Sherlock didn’t move, but something in him tensed. He backed away slowly, his mouth and his eyes still wide and soft, the slightest pink brush sneaking up the narrow ridge of those high, sharp cheekbones.   
He didn’t look sad, or disappointed. He looked….comfortable. That was the only word for it, and it scared John to death. He relinquished Sherlock’s hand little by little, watching their fingers slide within and without each other, different in every way two hands possibly could be.   
Still not exactly meeting Sherlock’s eyes, he asked, “Look after Rosie for a bit?”   
“Of course.”

John walked for hours. It was nearly dark by the time he rounded the corner onto Baker Street, and his mind was made up.   
He’d spoken with Mary for most of the way. She didn’t talk back much any more, but that was alright. He thought she’d already said what she’d needed to say in the video. And now he thought he was willing to understand it.   
He stopped at the door, gazing up at the three windows which made up his home. All three glowed dull orange; he stared especially long at the one he knew looked in on the sitting room.  
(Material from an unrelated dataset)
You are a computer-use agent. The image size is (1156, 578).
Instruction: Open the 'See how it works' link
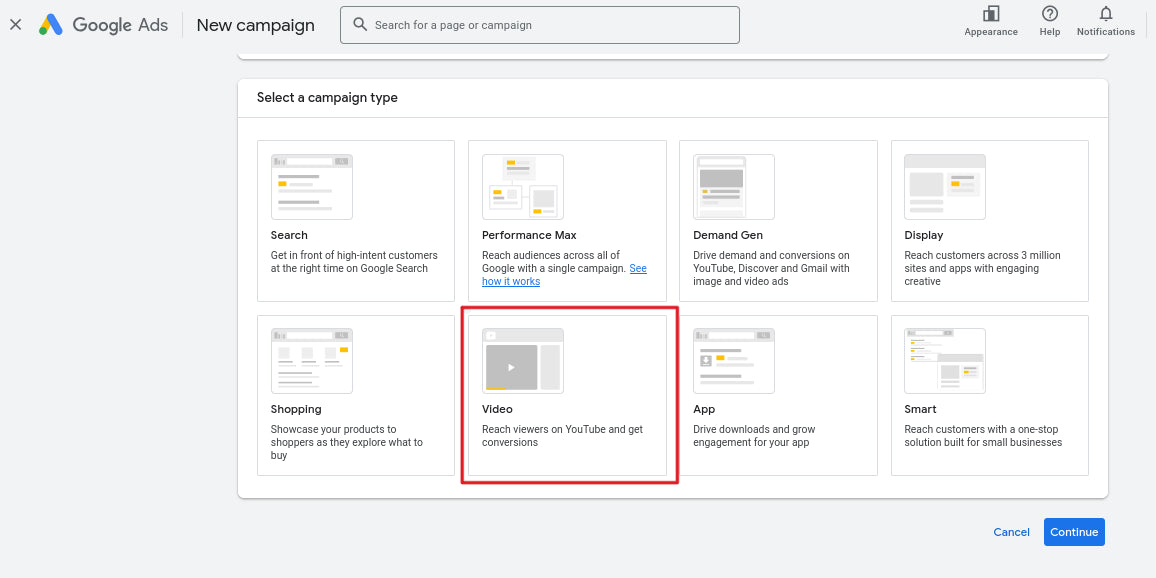coord(565,275)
He ascended the stairs slowly, stepping only on the place he knew wouldn’t make any noise. After the years of nearly constant use, these spots were getting fewer and farther between, but he knew them as well as he knew the bones of his own body.   
He made it as far as the door to their flat before he stopped, and listened. He heard the low murmurs of Sherlock’s voice, and the high-pitched squeal of Rosie’s laugh, and felt such love for them both. They sounded right together, he’d felt that from the beginning but had been much too afraid to admit it to anyone other than himself.   
He opened the door.  
Sherlock sat cross-legged in the middle of the floor, with Rosie in his lap. He was in his pajamas and dressing gown. John’s little girl, however—  
“Is that a pirate’s costume?”  
John stepped further into the room, unsure of his footing and his voice. Sherlock looked up at him, looking slightly sheepish. Rosie beamed up at her father.  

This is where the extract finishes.